Recall = TP ÷ (TP + FN) = 80 ÷ (80 + 20) = 80%
The model caught 80 of the 100 actual spam emails - it recalled 80% of them. The other 20 slipped through as false negatives.
When recall matters most: When missing a positive case is dangerous. In cancer screening, failing to detect a tumour (false negative) could cost a life.
A hospital wants a model to screen for a dangerous disease. Which metric should they prioritise?
Precision and recall pull in opposite directions. Tightening the spam threshold catches fewer legitimate emails (precision rises) but lets more spam through (recall drops). Loosening it catches more spam (recall rises) but snags more good emails (precision drops).
There is no free lunch - you must decide which errors are more costly for your specific use case.
When you need a single number balancing precision and recall, use the F1 score:
F1 = 2 × (Precision × Recall) ÷ (Precision + Recall)
For our spam filter: F1 = 2 × (0.727 × 0.80) ÷ (0.727 + 0.80) = 0.762 - about 76.2%.
The harmonic mean punishes extreme imbalances. If either precision or recall is very low, F1 drops sharply.
A content moderation system has 95% precision but only 30% recall. The F1 score is just 46%. What does this tell you about the system's real-world behaviour, and would you deploy it?
The ROC curve (Receiver Operating Characteristic) plots the True Positive Rate against the False Positive Rate at every possible classification threshold. It shows how well a model separates classes across all thresholds, not just one.

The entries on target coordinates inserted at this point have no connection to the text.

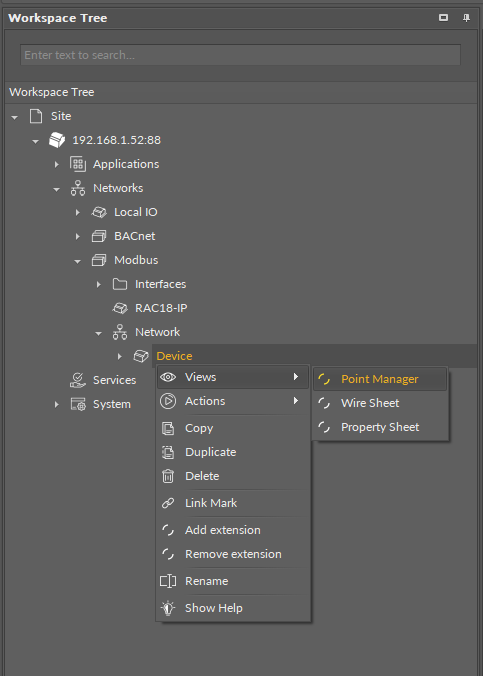This screenshot has width=483, height=676.
Task: Open the Actions submenu entry
Action: [x=233, y=401]
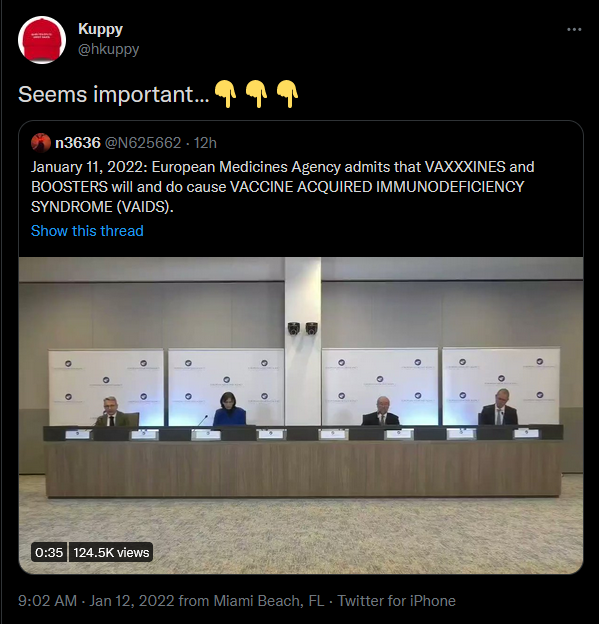
Task: Open the n3636 author name
Action: (78, 143)

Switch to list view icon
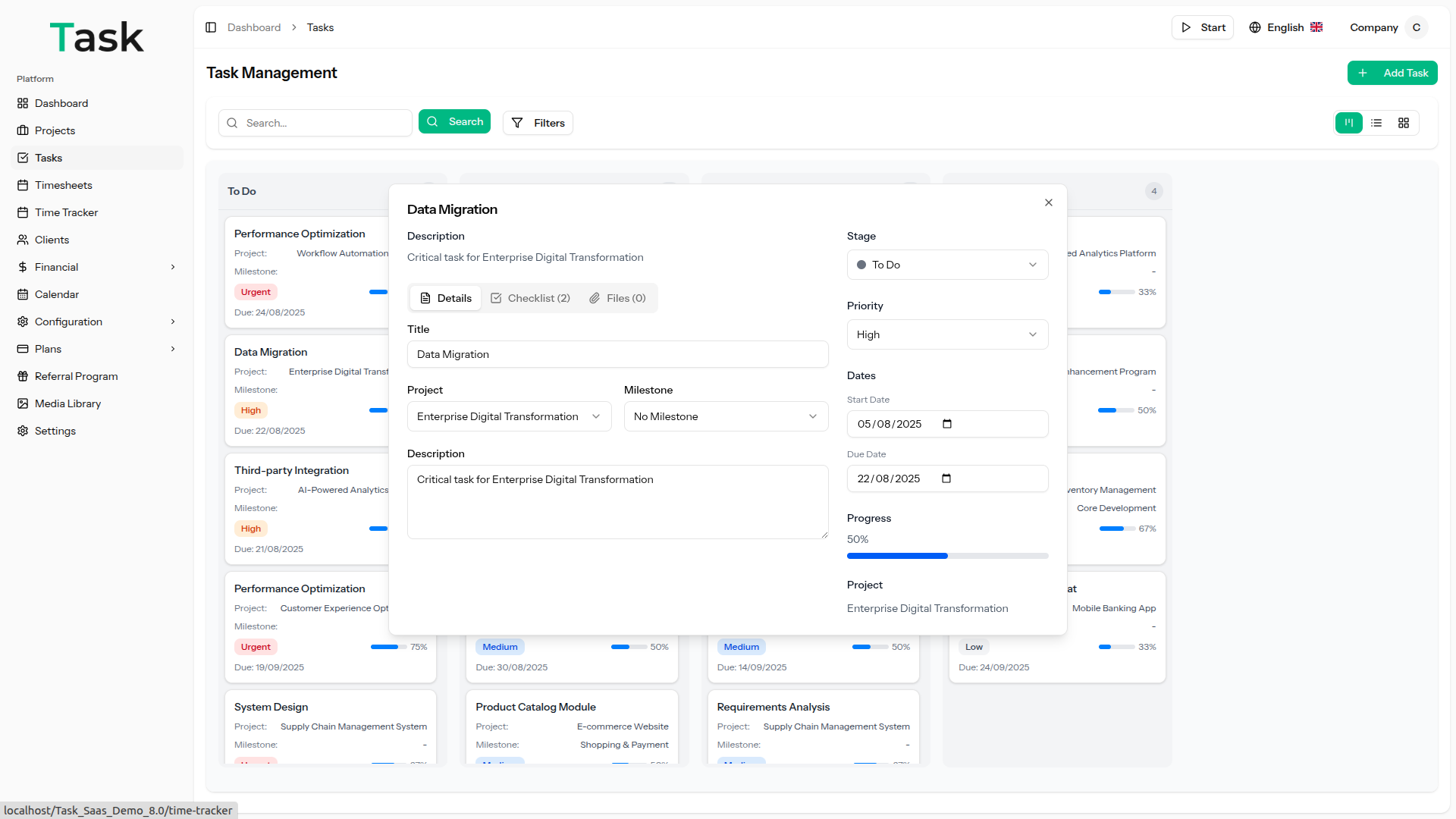point(1376,123)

AUC (Area Under the Curve) summarises this into a single number:
AUC is threshold-independent, making it excellent for comparing models before you have decided on a specific operating point.
What does an AUC of 0.5 mean?
Classification metrics do not apply to language models that generate text. Different tasks need different measures.
BLEU (Bilingual Evaluation Understudy) measures how much a generated translation overlaps with reference translations, counting matching n-grams (word sequences). Scores range from 0 to 1.
BLEU is widely used in machine translation but has significant limitations: it rewards word overlap, not meaning. "The cat sat on the mat" and "A feline rested upon the rug" score poorly against each other despite similar meaning.
Perplexity measures how surprised a language model is by new text. Lower is better - a perplexity of 20 means the model is, on average, choosing among 20 equally likely next words. A good model has low perplexity because it predicts text well.
GPT-4 achieves remarkably low perplexity on English text, reflecting its strong language understanding.
The BLEU metric was introduced in 2002 and quickly became the standard for machine translation evaluation. Despite known flaws, it remained dominant for nearly two decades because no simple alternative consistently correlated better with human judgement.
Offline metrics are necessary but not sufficient. The ultimate test is A/B testing: deploy two model versions to different user groups and measure real-world outcomes.
Production metrics often diverge from offline metrics because users behave unpredictably.
Why might a model with excellent offline metrics perform poorly in A/B testing?
| Scenario | Primary metric | |----------|---------------| | Balanced classification | Accuracy, F1 | | Imbalanced classes | Precision, Recall, AUC | | Medical screening | Recall (sensitivity) | | Spam filtering | Precision + Recall balance | | Machine translation | BLEU, METEOR | | Language model quality | Perplexity | | Production impact | A/B test outcomes |
You are building a self-driving car's pedestrian detection system. A false negative means failing to see a pedestrian; a false positive means braking for a shadow. Which metric do you optimise, and what trade-off are you willing to accept?